▸ **Short exercise**
In the forum post about raising a boy, how many daughters does the poster already have?

Share your dilemmas and get honest opinions from other Mumsnetters.

Scared about raising a boy

105 replies

Worriedbythestateoftheworld · 21/06/2023 11:41

I've recently found out I'm having a baby boy. I already have 3 daughters and I was overjoyed when I found out (so not a gender disappointment thread). However I've found the excitement has warn off and I know feel scared of getting this right.

I'm a regular on mn (though name changed for this post) and day in day out there are hundreds of threads about horrible, abusive, lazy etc men hurting and ruining the lives of women. There are so many, I think, well they can't all have suffered terrible childhoods surely? And that's what scares me, how do I ensure I don't raise a boy to become another man who abuses and hurts women? I feel I'm a good parent, but even if I do everything I can 'right' is he still likely to become an abuser?

▸ **Supplied data**
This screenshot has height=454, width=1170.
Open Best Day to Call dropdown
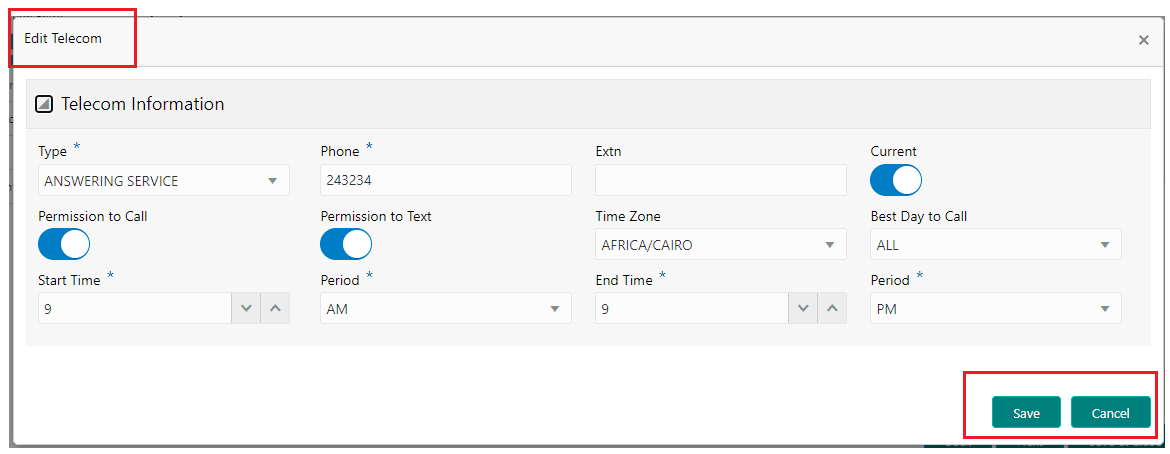[995, 245]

▸ **Answer below**
Three daughters.